[Collected data]
━━━━━━━━━━━━━━━━
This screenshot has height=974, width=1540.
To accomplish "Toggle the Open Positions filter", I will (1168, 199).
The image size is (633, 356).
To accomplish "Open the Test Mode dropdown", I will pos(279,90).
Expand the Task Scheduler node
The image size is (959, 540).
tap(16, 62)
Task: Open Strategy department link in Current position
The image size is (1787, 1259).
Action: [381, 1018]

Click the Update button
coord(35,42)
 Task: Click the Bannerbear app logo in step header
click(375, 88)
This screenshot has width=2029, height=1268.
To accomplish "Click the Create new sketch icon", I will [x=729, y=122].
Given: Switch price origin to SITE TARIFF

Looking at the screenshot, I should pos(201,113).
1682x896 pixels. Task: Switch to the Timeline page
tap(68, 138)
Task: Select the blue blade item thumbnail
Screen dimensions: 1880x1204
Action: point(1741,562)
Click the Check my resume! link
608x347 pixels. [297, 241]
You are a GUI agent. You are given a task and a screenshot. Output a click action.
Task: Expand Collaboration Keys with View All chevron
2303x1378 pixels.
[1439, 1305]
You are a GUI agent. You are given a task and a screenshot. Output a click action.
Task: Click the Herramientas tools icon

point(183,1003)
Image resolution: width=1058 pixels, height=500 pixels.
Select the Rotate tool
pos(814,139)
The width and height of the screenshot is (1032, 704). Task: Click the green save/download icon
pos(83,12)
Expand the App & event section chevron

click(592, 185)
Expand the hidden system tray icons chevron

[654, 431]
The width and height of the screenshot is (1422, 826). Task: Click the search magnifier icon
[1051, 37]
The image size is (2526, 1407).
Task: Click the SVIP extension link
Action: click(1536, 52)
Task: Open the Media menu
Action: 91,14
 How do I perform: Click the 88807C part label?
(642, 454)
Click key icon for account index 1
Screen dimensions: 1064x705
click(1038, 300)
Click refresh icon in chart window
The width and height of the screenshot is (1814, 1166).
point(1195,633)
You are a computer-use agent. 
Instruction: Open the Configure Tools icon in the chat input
━━━━━━━━━━━━━━━━
Work item:
Return, please, the lines of the data from the first through the line containing "Click refresh icon in chart window", both kept, exactly as they stand and nothing more.

Output of the task:
This screenshot has height=974, width=1540.
To accomplish "Toggle the Open Positions filter", I will (1168, 199).
The image size is (633, 356).
To accomplish "Open the Test Mode dropdown", I will pos(279,90).
Expand the Task Scheduler node
The image size is (959, 540).
tap(16, 62)
Task: Open Strategy department link in Current position
The image size is (1787, 1259).
Action: [381, 1018]

Click the Update button
coord(35,42)
 Task: Click the Bannerbear app logo in step header
click(375, 88)
This screenshot has width=2029, height=1268.
To accomplish "Click the Create new sketch icon", I will [x=729, y=122].
Given: Switch price origin to SITE TARIFF

Looking at the screenshot, I should pos(201,113).
1682x896 pixels. Task: Switch to the Timeline page
tap(68, 138)
Task: Select the blue blade item thumbnail
Screen dimensions: 1880x1204
Action: point(1741,562)
Click the Check my resume! link
608x347 pixels. [297, 241]
You are a GUI agent. You are given a task and a screenshot. Output a click action.
Task: Expand Collaboration Keys with View All chevron
2303x1378 pixels.
[1439, 1305]
You are a GUI agent. You are given a task and a screenshot. Output a click action.
Task: Click the Herramientas tools icon

point(183,1003)
Image resolution: width=1058 pixels, height=500 pixels.
Select the Rotate tool
pos(814,139)
The width and height of the screenshot is (1032, 704). Task: Click the green save/download icon
pos(83,12)
Expand the App & event section chevron

click(592, 185)
Expand the hidden system tray icons chevron

[654, 431]
The width and height of the screenshot is (1422, 826). Task: Click the search magnifier icon
[1051, 37]
The image size is (2526, 1407).
Task: Click the SVIP extension link
Action: click(1536, 52)
Task: Open the Media menu
Action: 91,14
 How do I perform: Click the 88807C part label?
(642, 454)
Click key icon for account index 1
Screen dimensions: 1064x705
click(1038, 300)
Click refresh icon in chart window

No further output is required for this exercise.